The broiler industry already has a permit to import breeding stock/fertile eggs when it experiences a shortage, unlike with the eggs, where the process is yet to be finalised. The outbreak of avian influenza, accompanied by the devastating culling of birds, has triggered a surge in egg prices, with shortages impacting both consumers and businesses alike. It is estimated prices for chicken meat and eggs in South Africa will remain high, and likely spike significantly before the end of the year.
South Africa's agriculture sector must also grapple with risks such as load shedding, as well as a confluence of cost drivers – from fluctuating fuel and fertiliser prices to a fragile Rand. Navigating these will require resilience, adaptation and strategic planning to sustain and grow the industry.
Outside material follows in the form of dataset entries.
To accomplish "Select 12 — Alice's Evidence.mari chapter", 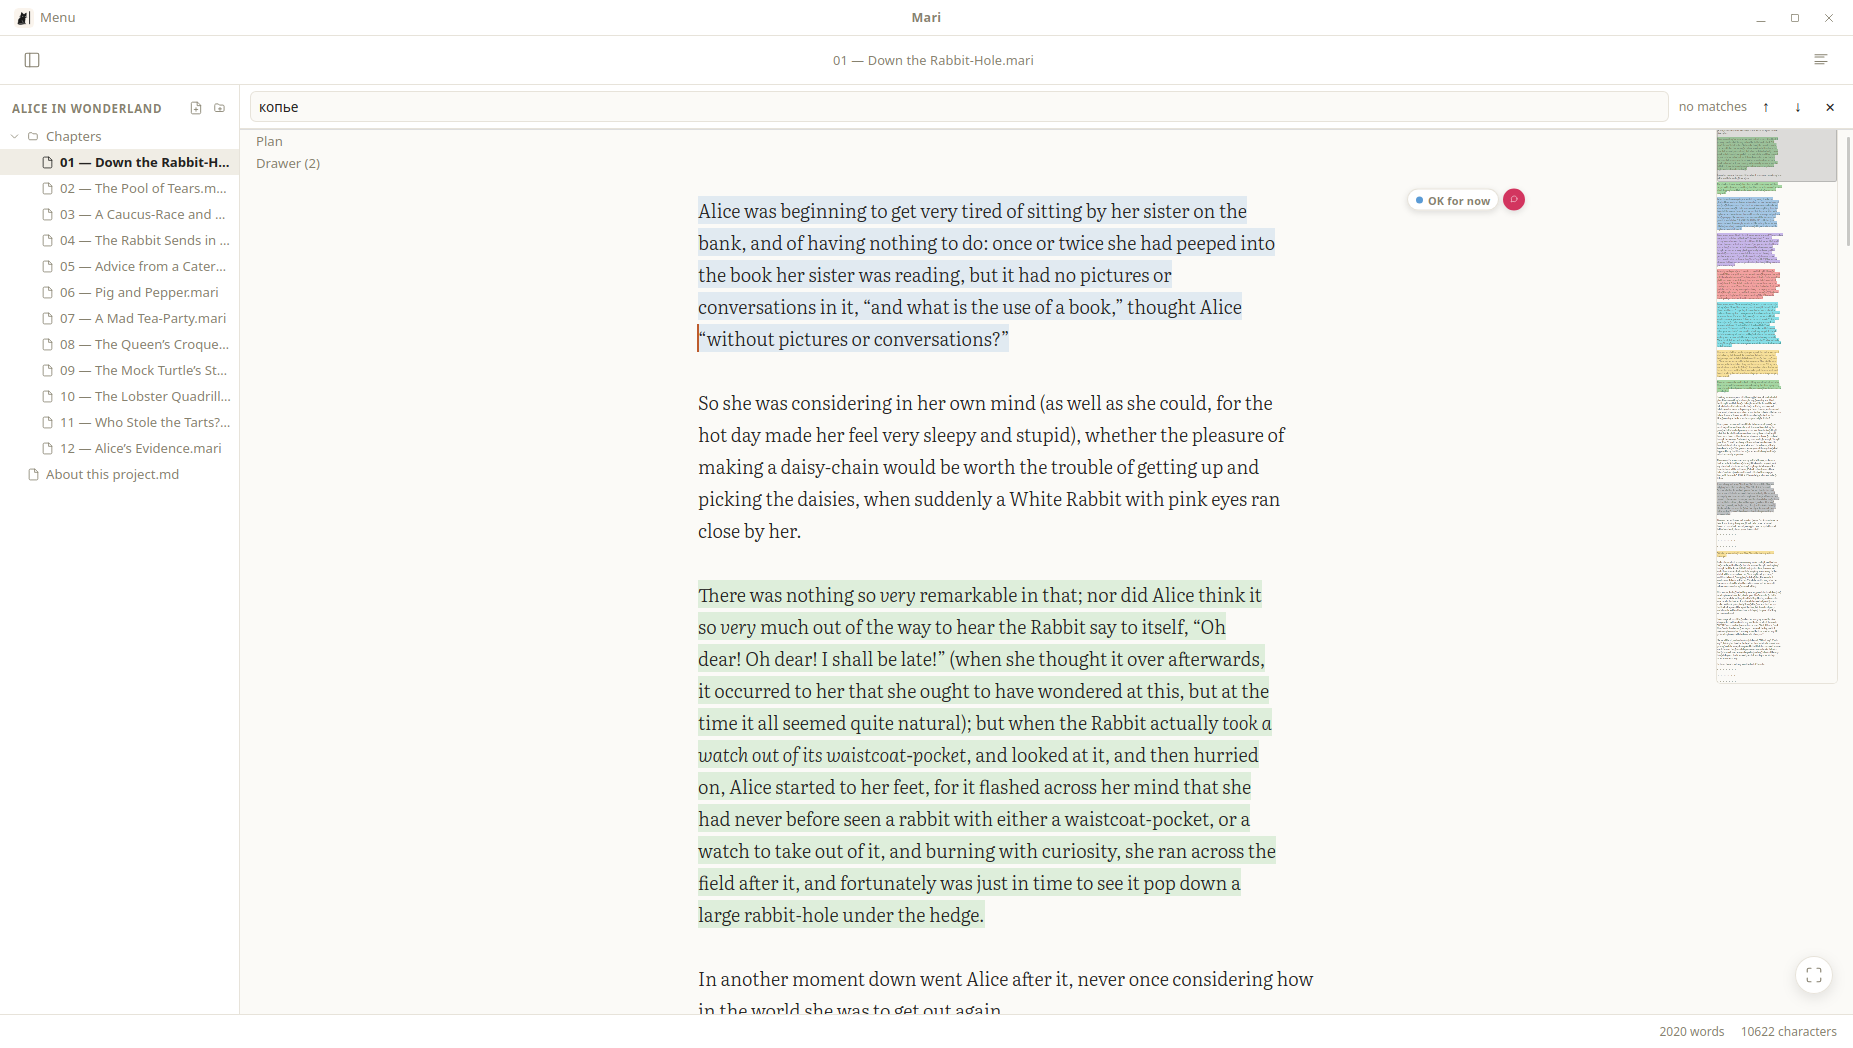I will (x=141, y=448).
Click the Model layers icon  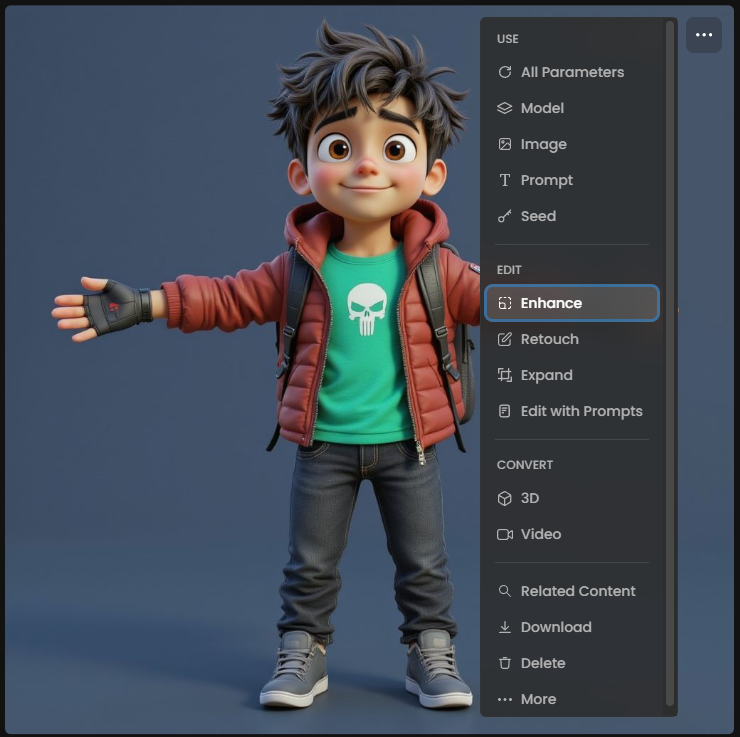[505, 108]

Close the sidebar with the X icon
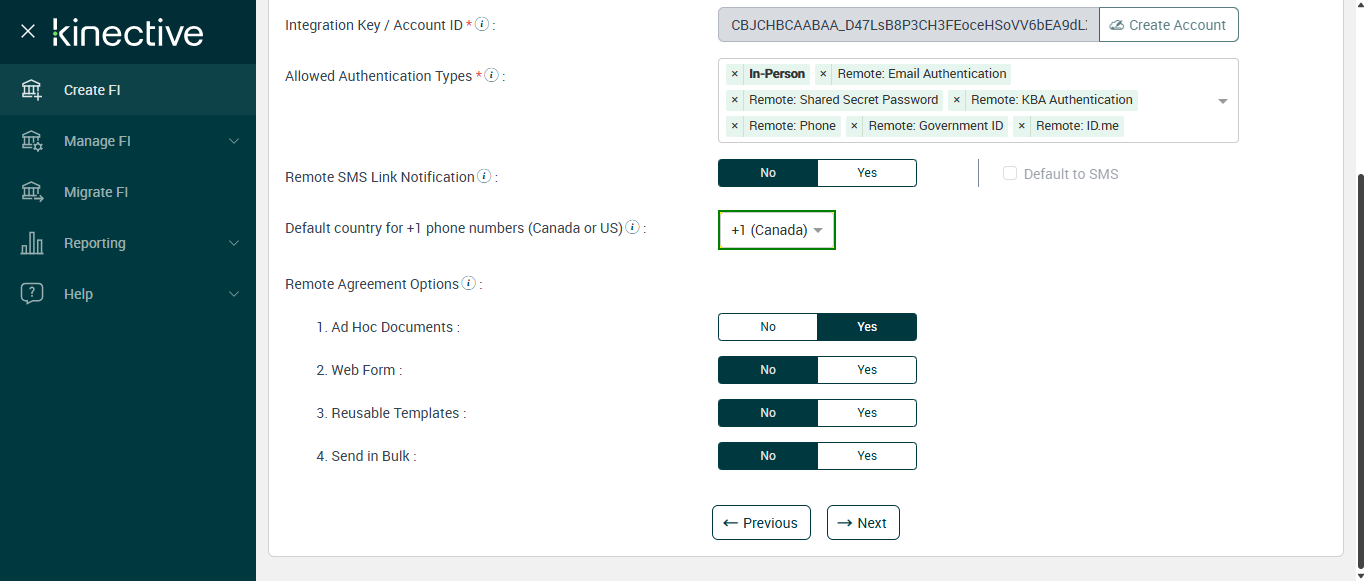pyautogui.click(x=28, y=32)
Our mandate as the Land Bank is to foster inclusive agricultural and rural development to enhance food security and economic growth.
To achieve this, the Land Bank must be able to ensure that funding is made available to support farmers in achieving these objectives.
The Land Bank has launched two blended finance programmes, established in partnership with the Department of Agriculture, Land Reform and Rural Development.
The Blended Finance Scheme (BFS), aims to facilitate the meaningful participation of black producers and majority black-owned enterprises owning and controlling the agricultural value chains.
The Agro Energy Fund (AEF) is a blended finance programme established to provide for the acquisition of alternative energy assets to alleviate the impact of load shedding on farming operations and the agricultural sector. The fund focuses on financing energy-intensive agricultural activities, including irrigation, intensive agricultural production systems, and on-farm cold chain related activities.
The two schemes are intended to ensure that as an institution we contribute towards achieving food security where all people, all of the time, have access to sufficient, safe, affordable, and nutritious food. This can only happen when farmers receive adequate support to enable production.
By Themba Rikhotso is the chief executive of the Land Bank.